The warning comes from the United States Commission on International Religious Freedom, the independent monitor commissioned by Congress.
The Washington Examiner reports the commission found fault with China for its treatment of Uighur Muslims, “who have reportedly been forced to continue working in Wuhan factories during the city’s quarantine, despite the high risk of contracting the disease.”
The Uighurs that have been quarantined have also faced discrimination, USCIRF said, with Chinese authorities “limiting their access to food and demanding payment for basic necessities.”
China has put some 1 million Uighur and other Muslims in concentration camps, where a viral infection could be a “disaster,” USCIRF said.
The situation is similar in Iran, USCIRF found.
“The country has the largest outbreak of the virus in the Middle East, with many high-ranking officials contracting it because of the country’s lack of access to medical supplies. After the death of Mohammad Mirmohammadi, a member of Iran’s Expediency Council, in early March, the Iranian government blocked the nation’s access to Wikipedia to prevent unrest. At least 12 members of the Iranian regime have died from the coronavirus,” the report said.

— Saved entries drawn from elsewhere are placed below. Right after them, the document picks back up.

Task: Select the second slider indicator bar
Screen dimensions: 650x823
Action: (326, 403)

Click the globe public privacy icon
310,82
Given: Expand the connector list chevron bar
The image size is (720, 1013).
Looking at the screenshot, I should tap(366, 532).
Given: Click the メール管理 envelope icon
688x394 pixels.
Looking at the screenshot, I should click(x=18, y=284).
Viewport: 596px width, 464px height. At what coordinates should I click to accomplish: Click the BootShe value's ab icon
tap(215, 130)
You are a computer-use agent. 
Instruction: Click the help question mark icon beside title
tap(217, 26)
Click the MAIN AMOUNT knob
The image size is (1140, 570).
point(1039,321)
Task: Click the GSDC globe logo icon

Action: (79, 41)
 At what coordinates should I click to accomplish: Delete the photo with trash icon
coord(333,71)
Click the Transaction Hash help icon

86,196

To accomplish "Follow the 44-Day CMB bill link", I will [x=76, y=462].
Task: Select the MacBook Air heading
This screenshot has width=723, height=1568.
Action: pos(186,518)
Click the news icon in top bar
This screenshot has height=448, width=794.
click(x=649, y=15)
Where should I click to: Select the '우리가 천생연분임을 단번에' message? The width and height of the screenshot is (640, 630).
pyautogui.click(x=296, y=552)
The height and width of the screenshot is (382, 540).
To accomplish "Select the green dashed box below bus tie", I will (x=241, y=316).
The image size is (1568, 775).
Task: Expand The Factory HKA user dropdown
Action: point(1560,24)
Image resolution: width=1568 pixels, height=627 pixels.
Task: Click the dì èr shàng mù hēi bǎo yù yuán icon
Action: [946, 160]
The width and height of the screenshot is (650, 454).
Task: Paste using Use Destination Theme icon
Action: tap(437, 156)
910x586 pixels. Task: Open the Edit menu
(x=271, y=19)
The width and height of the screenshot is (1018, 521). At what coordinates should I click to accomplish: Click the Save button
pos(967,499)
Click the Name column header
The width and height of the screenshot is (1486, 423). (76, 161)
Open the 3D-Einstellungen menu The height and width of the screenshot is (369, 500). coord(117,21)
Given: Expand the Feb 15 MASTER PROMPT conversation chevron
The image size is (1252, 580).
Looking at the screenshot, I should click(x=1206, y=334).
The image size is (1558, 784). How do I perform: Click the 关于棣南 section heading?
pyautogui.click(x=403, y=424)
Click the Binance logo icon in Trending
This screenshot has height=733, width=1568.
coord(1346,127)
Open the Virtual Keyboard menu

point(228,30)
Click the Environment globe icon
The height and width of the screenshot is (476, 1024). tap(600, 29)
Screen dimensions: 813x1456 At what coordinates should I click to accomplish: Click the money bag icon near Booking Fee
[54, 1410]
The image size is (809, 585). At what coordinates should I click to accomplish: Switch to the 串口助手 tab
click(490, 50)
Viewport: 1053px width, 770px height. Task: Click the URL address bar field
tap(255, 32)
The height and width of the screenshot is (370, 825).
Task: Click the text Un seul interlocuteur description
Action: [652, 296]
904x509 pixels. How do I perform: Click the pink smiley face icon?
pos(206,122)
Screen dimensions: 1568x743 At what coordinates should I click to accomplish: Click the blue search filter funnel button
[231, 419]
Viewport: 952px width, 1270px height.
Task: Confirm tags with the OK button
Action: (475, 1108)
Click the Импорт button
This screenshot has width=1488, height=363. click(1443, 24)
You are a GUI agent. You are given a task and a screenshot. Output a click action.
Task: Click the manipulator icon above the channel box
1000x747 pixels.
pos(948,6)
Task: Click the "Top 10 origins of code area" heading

Other countries where religious rights are being restricted in response to the outbreak include South Korea, Italy, Saudi Arabia, Georgia, the United Arab Emirates and Tajikistan.
In Takijistan, an Islamic fatwa called on clergy to shut down mosques and cancel holiday events.
In the Republic of Georgia, a church used a shared spoon for communion rituals, giving public health officials concern.
In the UAE, officials suspended children’s Bible classes and banned children from all other church activities. Lectures and sermons also were forbidden.
In Saudi Arabia, foreigners were banned from traveling to the Islamic holy cities of Mecca and Medina because of infections there.
In Italy, hit hard by the virus, entire regions were quarantined and religious services suspended.
“Around the northern city of Milan, worshippers are only allowed to visit churches for private prayer and cannot sit together in large groups,” the report said.
The report said that at Shincheonji Church of Jesus in South Korea, member who got sick suffered persecution.
“Although some government measures appeared to be driven by legitimate public health concerns, others appeared to exaggerate the church’s role in the outbreak,” USCIRF said. “The government of Seoul locked down Shincheonji churches in the capital, and some mainline Protestant groups have accused the church of deliberately spreading the disease.”
The report said there are several international accords that protect religious rights, including some that “use similar language in providing robust protections to FoRB, and in defining the circumstances under which states may lawfully limit it in furtherance of an identified state interest, including public health.”